Is cordwood for everyone? No, I don’t think so. It isn’t terribly energy efficient. Heat tends to migrate in the direction of the wood grain, so stacking logs in this fashion is less energy efficient than log home building. But anytime you’re building with logs there will be a sacrifice of energy efficiency for the aesthetic appeal. And in my case, this structure is only a garage, so I can live with that. Because it looks great and it should outlast most homes and with zero maintenance. Check out the pictures. My next blog will discuss the green roof that lives on top of the cordwood building. But that’s another story for another day…
I’ve loved the look of log homes since I was a kid, and I always wanted to build one. And when I learned about cordwood construction a few years back, I knew a time would come when I would be stacking those logs up and admiring the beauty that this construction technique provides. Virginia is a hard place for alternative building techniques like straw bale and cordwood construction. We are in a mixed humid climate and natural building materials don’t always cooperate with materials that can swell or retain moisture. So it took a lot of planning and research to devise a construction method that I was comfortable with.

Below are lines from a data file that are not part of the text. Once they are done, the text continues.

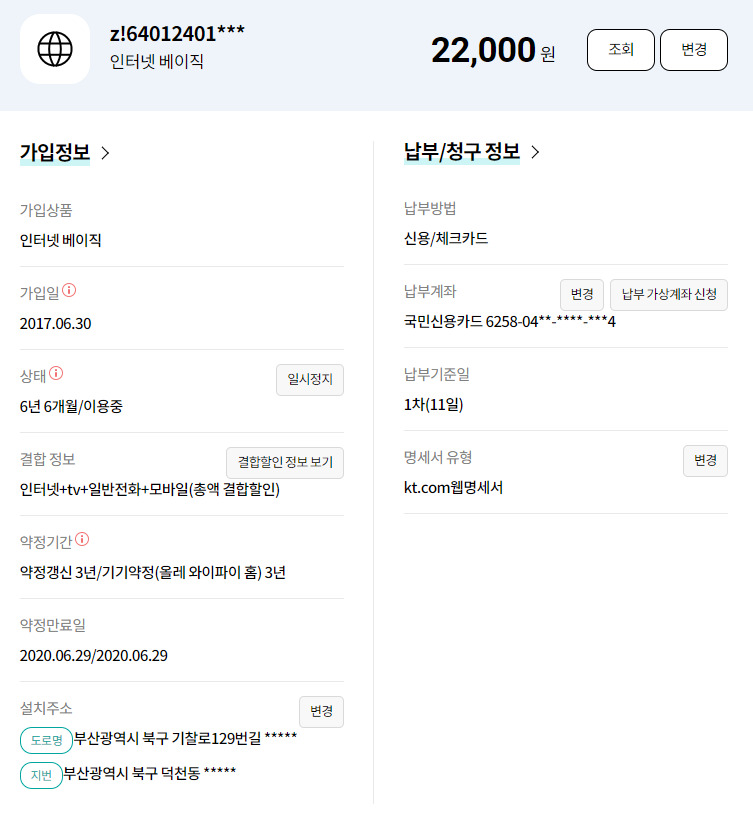Expand 가입정보 section chevron
Image resolution: width=753 pixels, height=817 pixels.
(106, 153)
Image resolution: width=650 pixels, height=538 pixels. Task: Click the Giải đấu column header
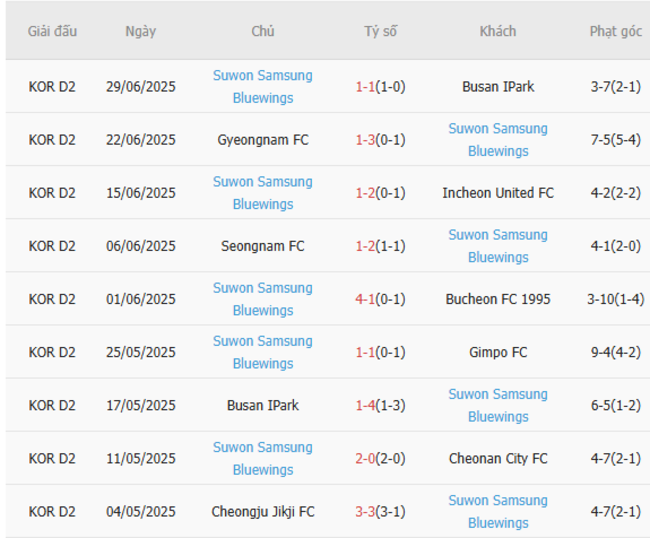point(52,31)
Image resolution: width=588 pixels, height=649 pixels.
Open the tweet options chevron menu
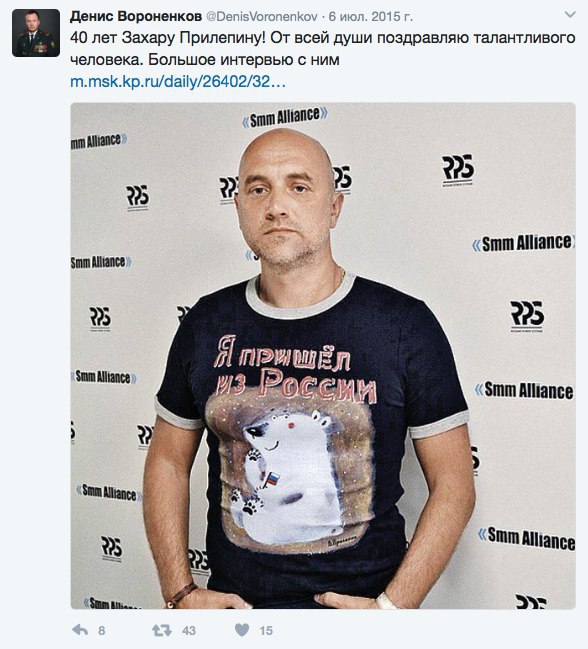tap(570, 15)

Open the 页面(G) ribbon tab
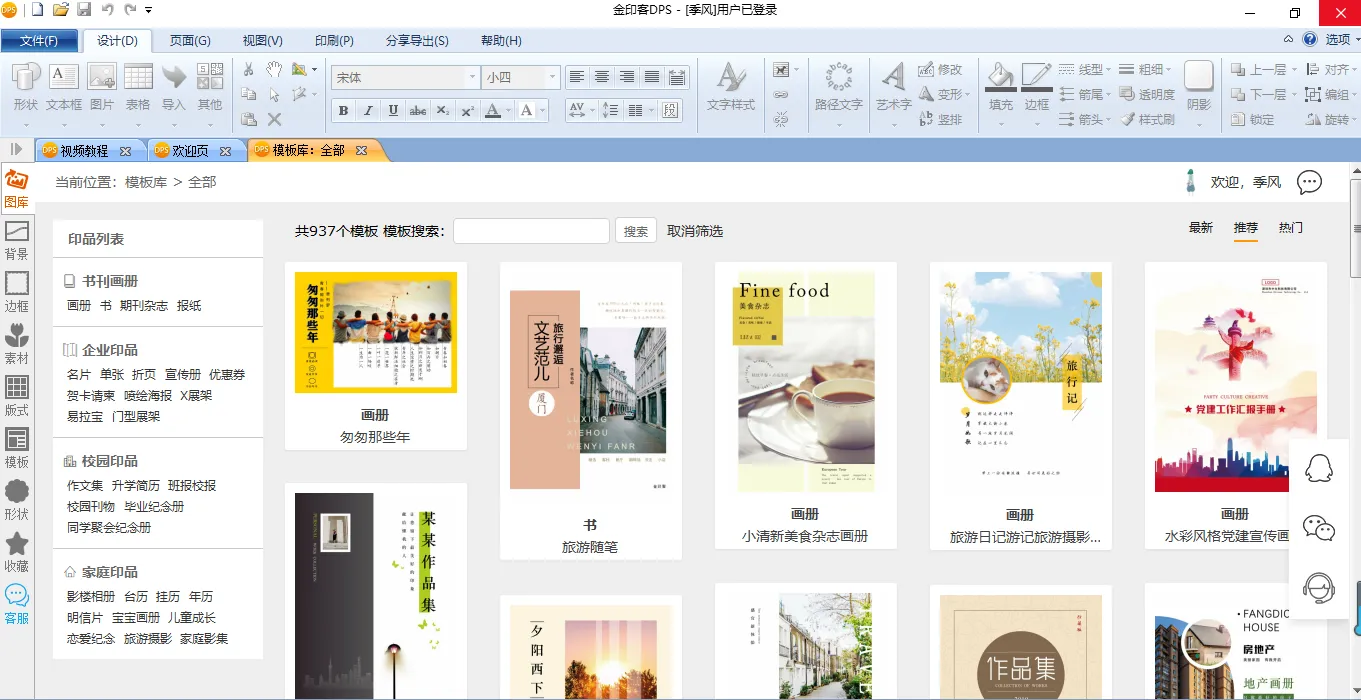point(189,41)
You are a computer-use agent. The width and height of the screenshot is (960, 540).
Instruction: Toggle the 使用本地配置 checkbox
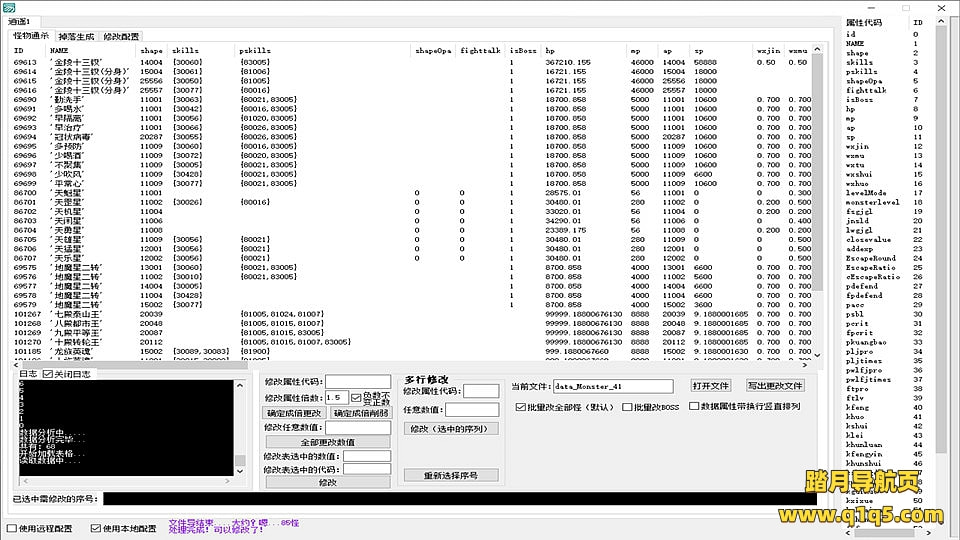(96, 528)
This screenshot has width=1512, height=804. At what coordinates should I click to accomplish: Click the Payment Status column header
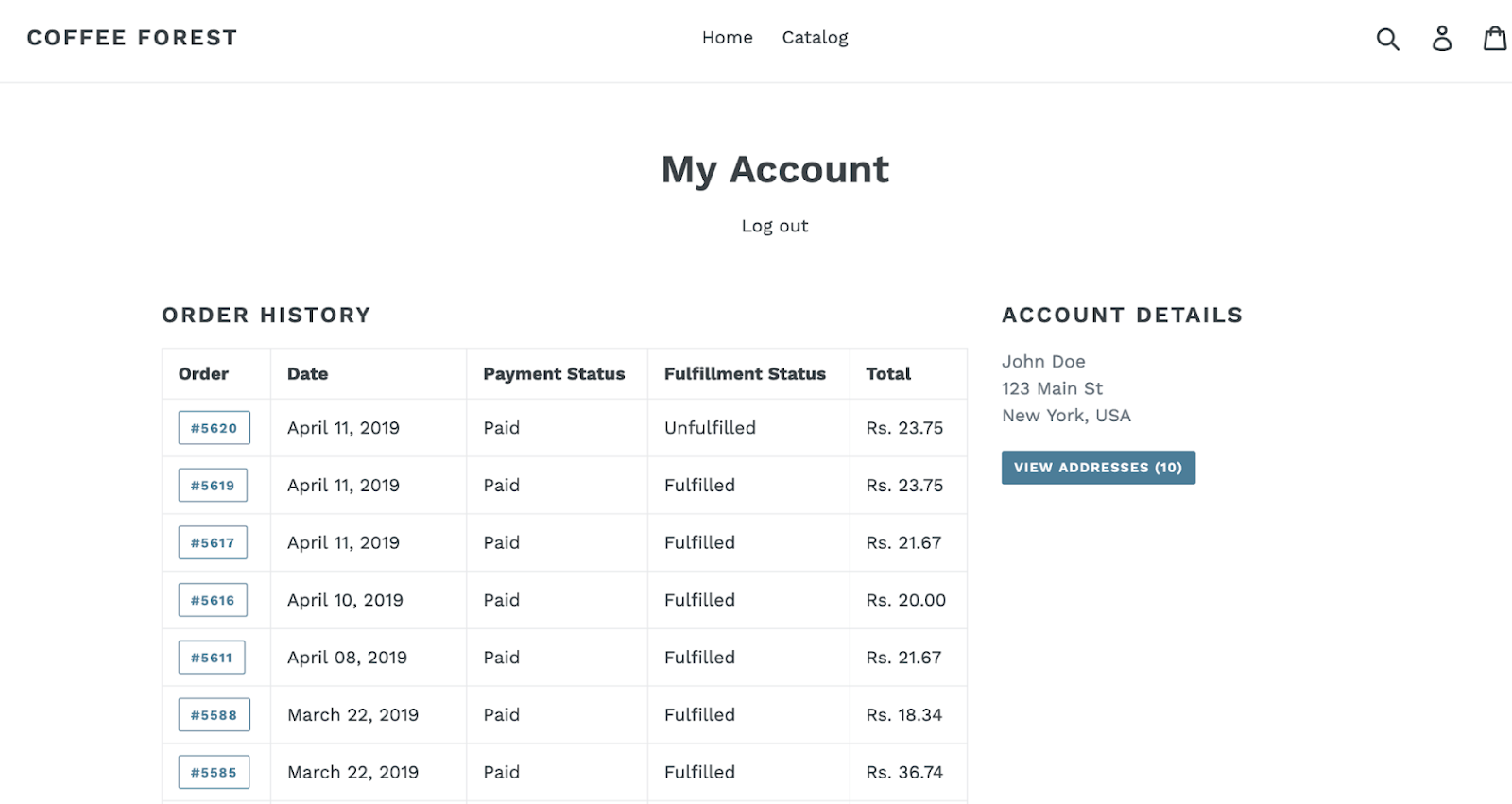click(x=554, y=374)
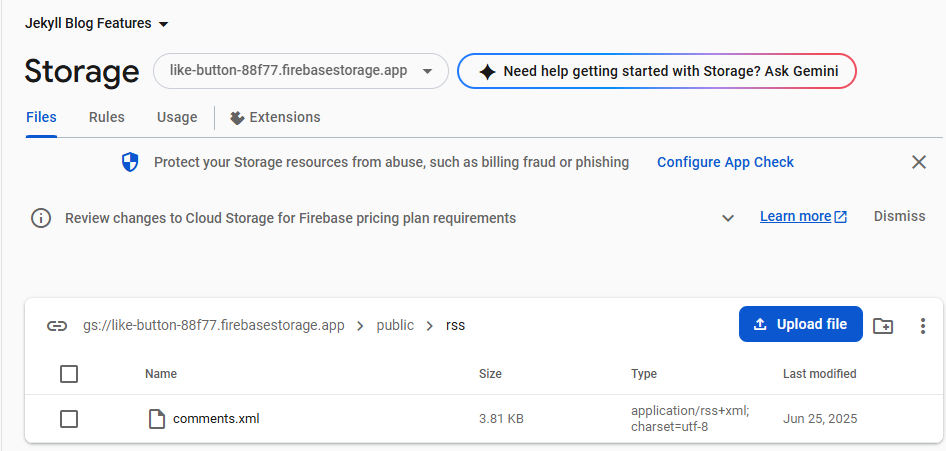
Task: Switch to the Usage tab
Action: tap(177, 117)
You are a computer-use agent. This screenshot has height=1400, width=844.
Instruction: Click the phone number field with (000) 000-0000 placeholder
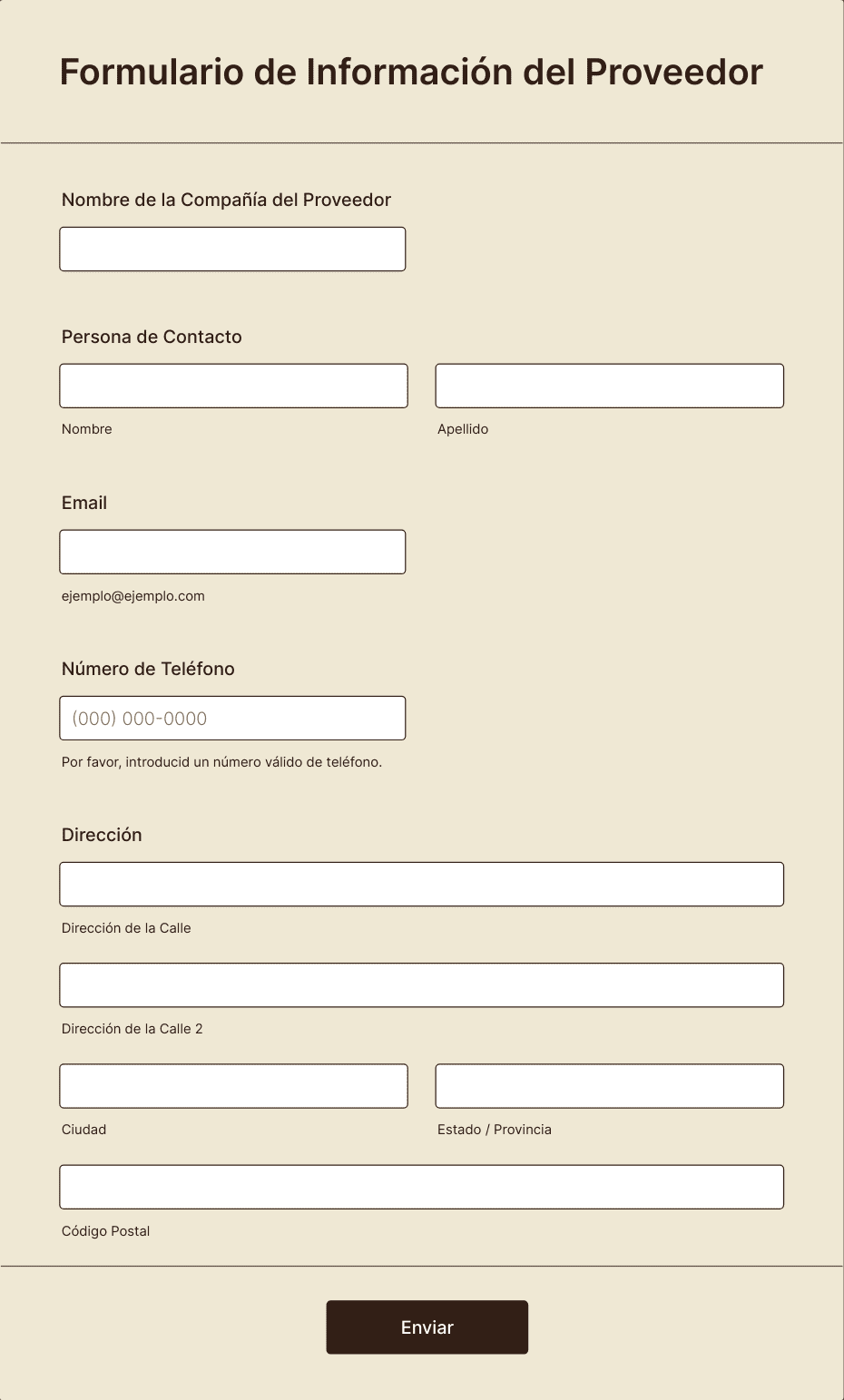pos(232,718)
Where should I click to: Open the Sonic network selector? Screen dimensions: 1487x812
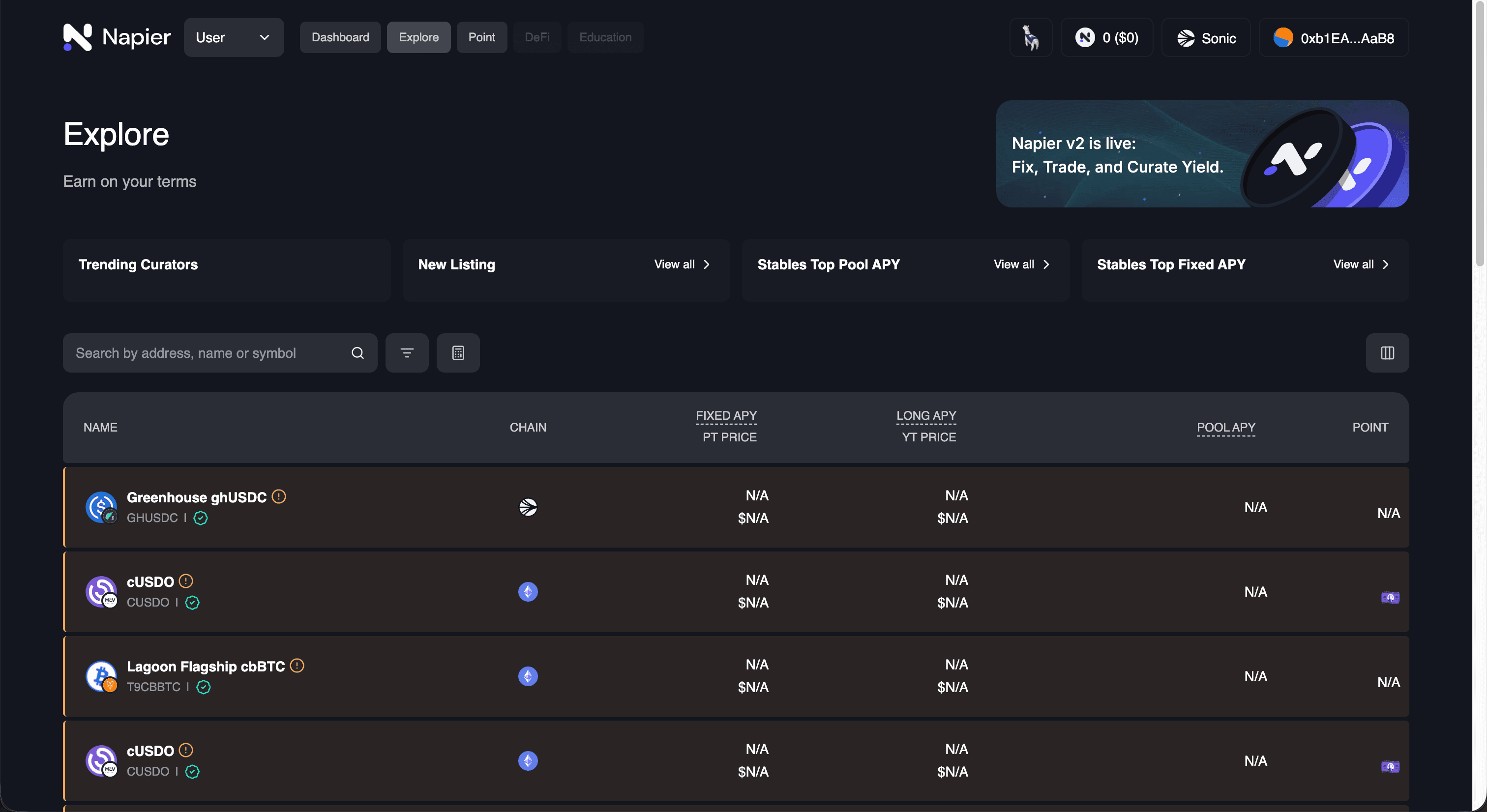[x=1206, y=37]
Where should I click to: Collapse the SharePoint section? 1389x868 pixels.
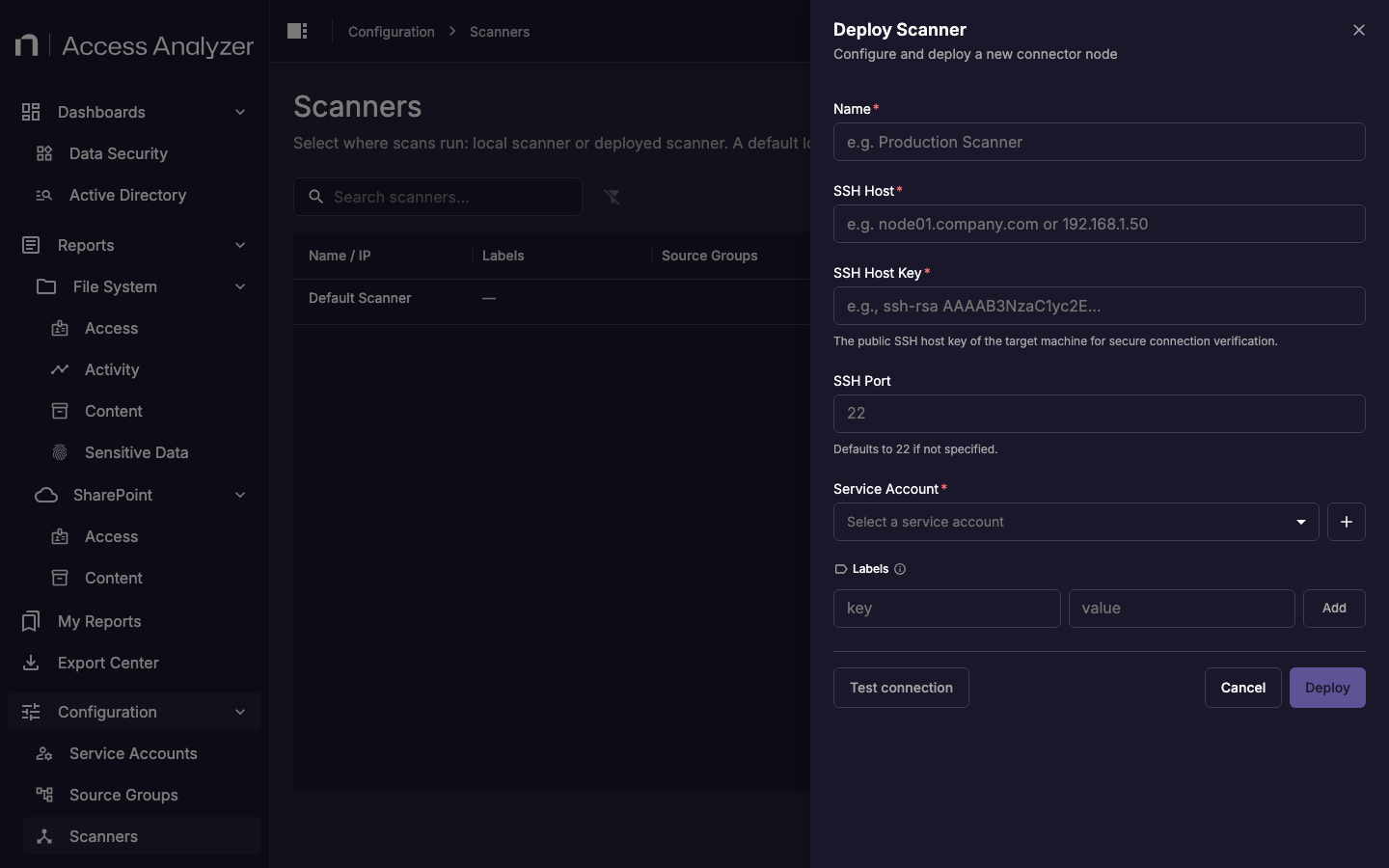239,495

I found that VA cedar was a great wood to work with for this building technique. It is resistant to moisture damage and after three years, there has been very little swelling and contracting of the logs. And most folks around here just use cedar for fence posts. I find Virginia cedar to be an amazing resource for building projects in general. It doesn’t have high strength levels when used for lateral support, but its great for stacking cordwood walls or decorative rustic posts. So I am pleased with the look of this wood and its performance over time.
Because cordwood involves stacking firewood-sized logs with mortar in between, there is a high susceptability of mortar cracking- due to the large joints being filled. After much research, I ended up creating a custom mortar blend. I used masonry grade lime, portland cement, sand, and sawdust soaked overnight in water. Sounds crazy to add the sawdust, right? Well, the reason for using it involves the moisture that it slowly releases into the blend as it dries. When mortar dries slower, there is a less likelihood of cracking. And it worked because the structure is holding up just fine after several seasons of hot and cold weather (with the inherent shrinking and swelling of the wood set in this mortar blend).